THE DATA
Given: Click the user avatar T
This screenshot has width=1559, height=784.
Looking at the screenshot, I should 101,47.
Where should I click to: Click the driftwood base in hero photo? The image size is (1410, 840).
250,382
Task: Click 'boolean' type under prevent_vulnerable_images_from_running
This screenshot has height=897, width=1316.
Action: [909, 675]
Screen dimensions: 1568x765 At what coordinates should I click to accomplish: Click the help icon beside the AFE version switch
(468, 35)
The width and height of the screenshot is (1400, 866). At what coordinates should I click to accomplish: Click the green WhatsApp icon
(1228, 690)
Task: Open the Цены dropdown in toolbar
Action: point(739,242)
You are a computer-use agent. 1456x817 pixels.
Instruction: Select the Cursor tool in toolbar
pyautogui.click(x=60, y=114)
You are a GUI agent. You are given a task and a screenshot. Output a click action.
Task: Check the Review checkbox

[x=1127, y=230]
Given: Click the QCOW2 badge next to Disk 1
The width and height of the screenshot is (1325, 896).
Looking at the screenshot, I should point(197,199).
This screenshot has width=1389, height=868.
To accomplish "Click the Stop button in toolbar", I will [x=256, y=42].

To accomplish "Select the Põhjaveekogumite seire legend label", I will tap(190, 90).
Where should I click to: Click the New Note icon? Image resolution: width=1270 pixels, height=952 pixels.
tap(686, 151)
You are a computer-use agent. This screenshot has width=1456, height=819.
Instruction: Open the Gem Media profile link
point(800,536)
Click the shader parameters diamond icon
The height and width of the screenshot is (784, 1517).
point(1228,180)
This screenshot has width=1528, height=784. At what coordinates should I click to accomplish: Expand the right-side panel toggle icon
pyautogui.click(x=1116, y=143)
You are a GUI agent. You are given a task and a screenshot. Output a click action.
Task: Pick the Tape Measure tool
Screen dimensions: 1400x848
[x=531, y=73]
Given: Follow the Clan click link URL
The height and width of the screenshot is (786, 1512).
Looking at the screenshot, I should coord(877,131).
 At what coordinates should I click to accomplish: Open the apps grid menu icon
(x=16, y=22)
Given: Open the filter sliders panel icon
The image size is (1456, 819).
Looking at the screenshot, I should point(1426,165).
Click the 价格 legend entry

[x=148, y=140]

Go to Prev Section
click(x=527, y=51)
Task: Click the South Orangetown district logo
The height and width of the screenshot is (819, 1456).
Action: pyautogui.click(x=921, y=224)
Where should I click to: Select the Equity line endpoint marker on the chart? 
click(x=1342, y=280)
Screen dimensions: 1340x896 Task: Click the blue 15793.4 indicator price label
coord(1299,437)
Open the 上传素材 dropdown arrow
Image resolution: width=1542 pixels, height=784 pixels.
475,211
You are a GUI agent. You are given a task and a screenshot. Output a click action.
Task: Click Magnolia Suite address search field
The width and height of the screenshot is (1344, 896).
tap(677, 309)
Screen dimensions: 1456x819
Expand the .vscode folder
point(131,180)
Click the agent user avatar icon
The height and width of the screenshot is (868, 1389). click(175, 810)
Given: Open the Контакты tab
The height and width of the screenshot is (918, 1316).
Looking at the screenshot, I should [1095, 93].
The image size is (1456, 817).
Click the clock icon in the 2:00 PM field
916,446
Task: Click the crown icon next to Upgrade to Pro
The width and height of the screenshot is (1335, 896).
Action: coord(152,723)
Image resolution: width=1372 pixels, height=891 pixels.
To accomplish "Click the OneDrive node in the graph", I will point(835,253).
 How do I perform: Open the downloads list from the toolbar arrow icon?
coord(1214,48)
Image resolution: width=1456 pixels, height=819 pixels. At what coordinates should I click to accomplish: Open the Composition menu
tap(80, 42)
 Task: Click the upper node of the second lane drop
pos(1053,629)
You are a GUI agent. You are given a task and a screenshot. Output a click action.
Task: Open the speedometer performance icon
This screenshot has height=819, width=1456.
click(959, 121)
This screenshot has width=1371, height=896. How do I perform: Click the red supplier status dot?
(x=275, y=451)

WORK TASK
Extract every record and return it verbatim.

EXERCISE RESPONSE
Given: Click the user avatar T
This screenshot has width=1559, height=784.
Looking at the screenshot, I should 101,47.
Where should I click to: Click the driftwood base in hero photo? The image size is (1410, 840).
250,382
Task: Click 'boolean' type under prevent_vulnerable_images_from_running
This screenshot has height=897, width=1316.
Action: [909, 675]
Screen dimensions: 1568x765 At what coordinates should I click to accomplish: Click the help icon beside the AFE version switch
(468, 35)
The width and height of the screenshot is (1400, 866). At what coordinates should I click to accomplish: Click the green WhatsApp icon
(1228, 690)
Task: Open the Цены dropdown in toolbar
Action: point(739,242)
You are a computer-use agent. 1456x817 pixels.
Instruction: Select the Cursor tool in toolbar
pyautogui.click(x=60, y=114)
You are a GUI agent. You are given a task and a screenshot. Output a click action.
Task: Check the Review checkbox

[x=1127, y=230]
Given: Click the QCOW2 badge next to Disk 1
The width and height of the screenshot is (1325, 896).
Looking at the screenshot, I should point(197,199).
This screenshot has width=1389, height=868.
To accomplish "Click the Stop button in toolbar", I will [x=256, y=42].

To accomplish "Select the Põhjaveekogumite seire legend label", I will tap(190, 90).
Where should I click to: Click the New Note icon? Image resolution: width=1270 pixels, height=952 pixels.
tap(686, 151)
You are a computer-use agent. This screenshot has width=1456, height=819.
Instruction: Open the Gem Media profile link
point(800,536)
Click the shader parameters diamond icon
The height and width of the screenshot is (784, 1517).
point(1228,180)
This screenshot has width=1528, height=784. At what coordinates should I click to accomplish: Expand the right-side panel toggle icon
pyautogui.click(x=1116, y=143)
You are a GUI agent. You are given a task and a screenshot. Output a click action.
Task: Pick the Tape Measure tool
Screen dimensions: 1400x848
[x=531, y=73]
Given: Follow the Clan click link URL
The height and width of the screenshot is (786, 1512).
Looking at the screenshot, I should coord(877,131).
 At what coordinates should I click to accomplish: Open the apps grid menu icon
(x=16, y=22)
Given: Open the filter sliders panel icon
The image size is (1456, 819).
Looking at the screenshot, I should point(1426,165).
Click the 价格 legend entry

[x=148, y=140]

Go to Prev Section
click(x=527, y=51)
Task: Click the South Orangetown district logo
The height and width of the screenshot is (819, 1456).
Action: pyautogui.click(x=921, y=224)
Where should I click to: Select the Equity line endpoint marker on the chart? 
click(x=1342, y=280)
Screen dimensions: 1340x896 Task: Click the blue 15793.4 indicator price label
coord(1299,437)
Open the 上传素材 dropdown arrow
Image resolution: width=1542 pixels, height=784 pixels.
475,211
You are a GUI agent. You are given a task and a screenshot. Output a click action.
Task: Click Magnolia Suite address search field
The width and height of the screenshot is (1344, 896).
tap(677, 309)
Screen dimensions: 1456x819
Expand the .vscode folder
point(131,180)
Click the agent user avatar icon
The height and width of the screenshot is (868, 1389). click(175, 810)
Given: Open the Контакты tab
The height and width of the screenshot is (918, 1316).
Looking at the screenshot, I should [1095, 93].
The image size is (1456, 817).
Click the clock icon in the 2:00 PM field
916,446
Task: Click the crown icon next to Upgrade to Pro
The width and height of the screenshot is (1335, 896).
Action: coord(152,723)
Image resolution: width=1372 pixels, height=891 pixels.
To accomplish "Click the OneDrive node in the graph", I will point(835,253).
 How do I perform: Open the downloads list from the toolbar arrow icon?
coord(1214,48)
Image resolution: width=1456 pixels, height=819 pixels. At what coordinates should I click to accomplish: Open the Composition menu
tap(80, 42)
 Task: Click the upper node of the second lane drop
pos(1053,629)
You are a GUI agent. You are given a task and a screenshot. Output a click action.
Task: Open the speedometer performance icon
This screenshot has height=819, width=1456.
click(959, 121)
This screenshot has width=1371, height=896. How do I perform: Click the red supplier status dot?
(x=275, y=451)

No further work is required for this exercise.